北韓のIT技術者に業務を発注するため虚偽の企業登記をしたとして、神奈川、広島両県警は3月27日、電磁的公正証書原本不実記録・同供用容疑で、IT関連会社「ITZ」(広島県府中市)社長で韓国籍の広島市南区、朴賢一と、元従業員でIT関連会社「ROBAST」(同福山市)代表の蓑毛勇郎の両容疑者を再逮捕した。
両容疑者は2021年10月、ROBAST設立時に、資本金を300万円とする虚偽の登記申請をしたとされる。

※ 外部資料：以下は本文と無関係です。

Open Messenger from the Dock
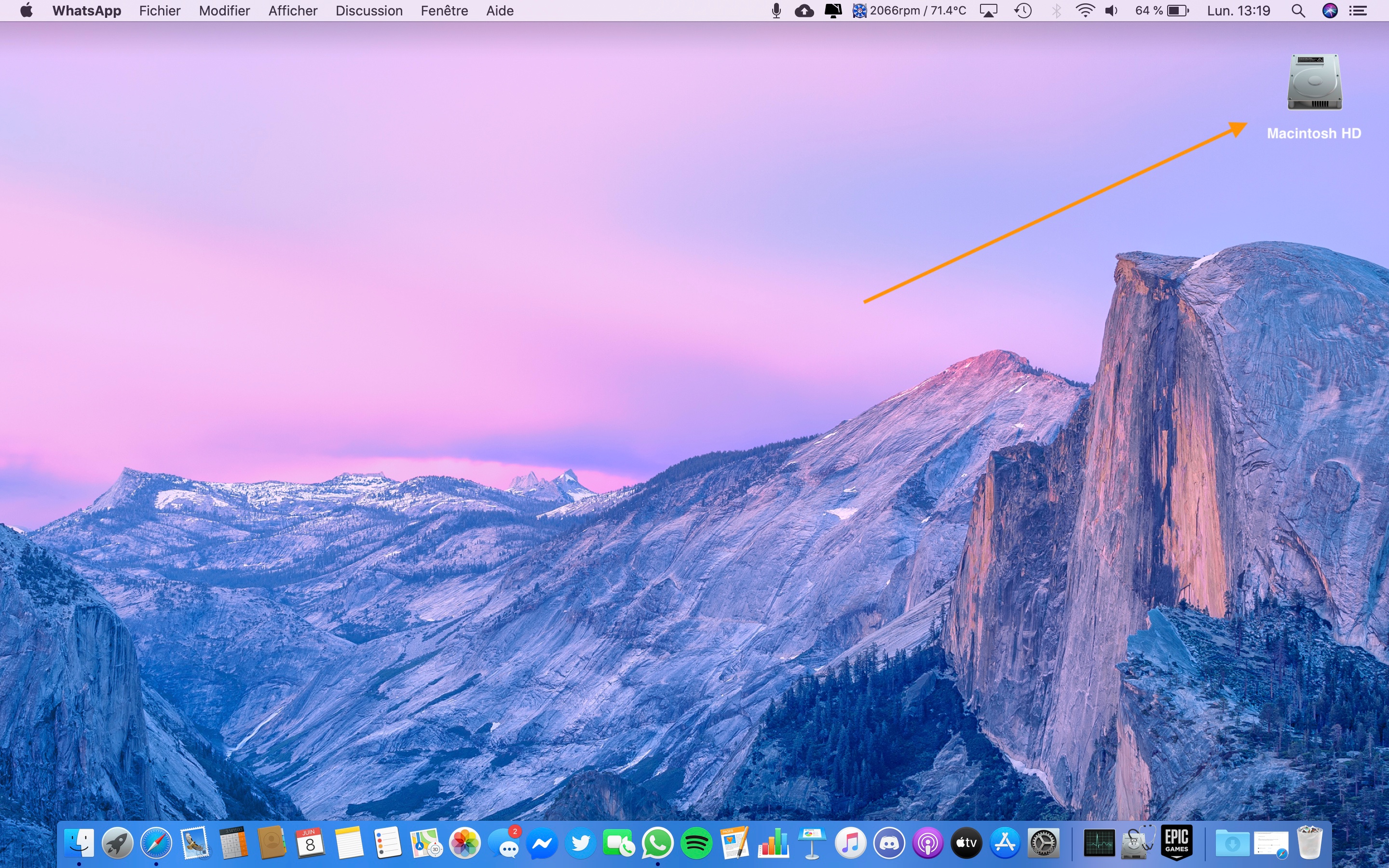The image size is (1389, 868). pyautogui.click(x=542, y=843)
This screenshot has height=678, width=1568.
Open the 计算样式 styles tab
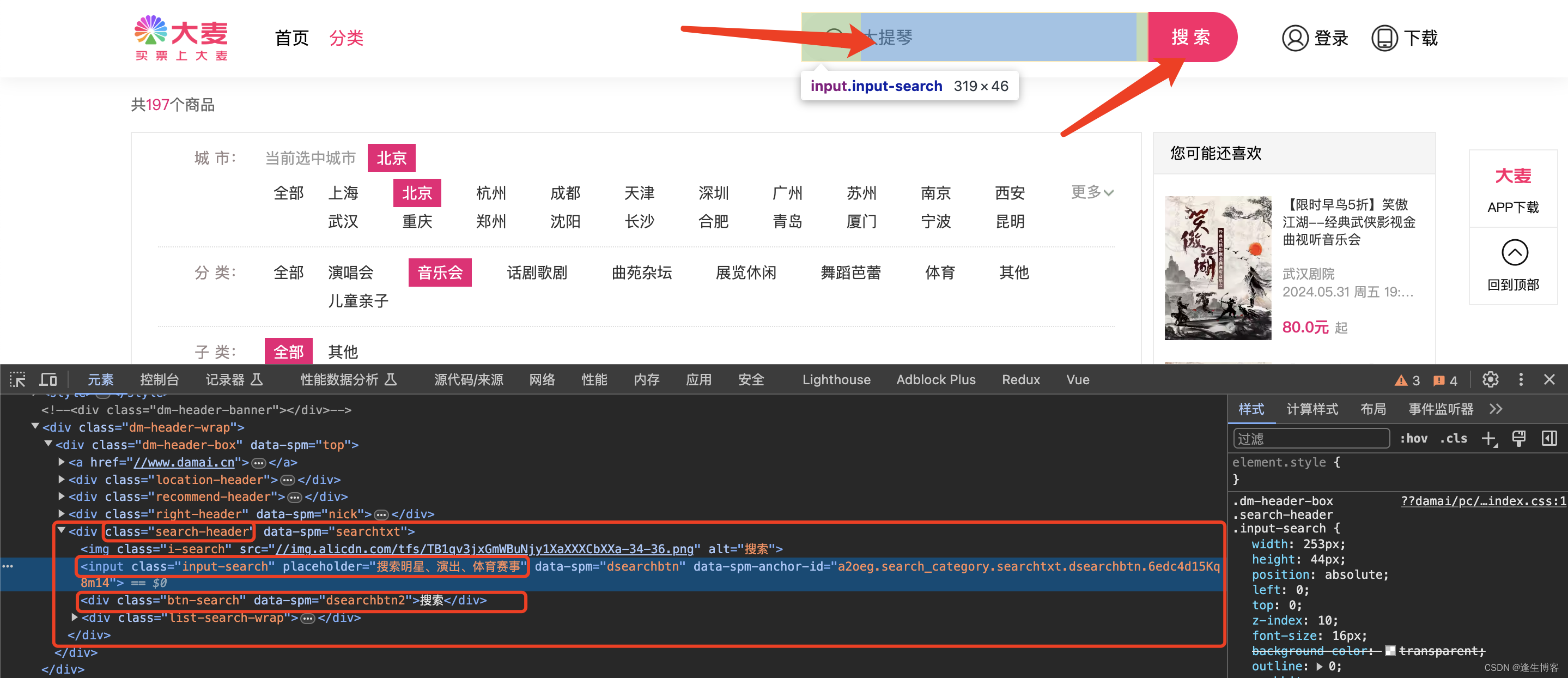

両容疑者は3月6日、失業手当を不正受給したとして、詐欺容疑で両県警に逮捕されていた。
神奈川県警によると、同社は事業マッチングサイトを通じ、国内企業から安価でアプリ開発などの業務を受注。中国滞在中とみられる北韓IT技術者に仕事を発注していたという。同県警は朴容疑者が北韓の外貨獲得活動を担当する人物と関わりがあるとみており、報酬が北韓に流れた疑いがあるとみて調べている。
北韓のIT技術者をめぐっては、警察、外務、財務、経済産業の4省庁が3月26日、日本人になりすまして国内企業からアプリ開発などの業務を受注している疑いがあるとして、企業側に注意を呼び掛けた。北韓に資金が流れることを認識して業務を発注すれば、外為法などに抵触する可能性があると警告している。日本が北韓のIT技術者に関わる注意喚起をするのは初めて。
北韓のIT技術者は外国で身分を偽って仕事を請け負い、報酬が北韓の核開発などに充てられていると国連から指摘されている。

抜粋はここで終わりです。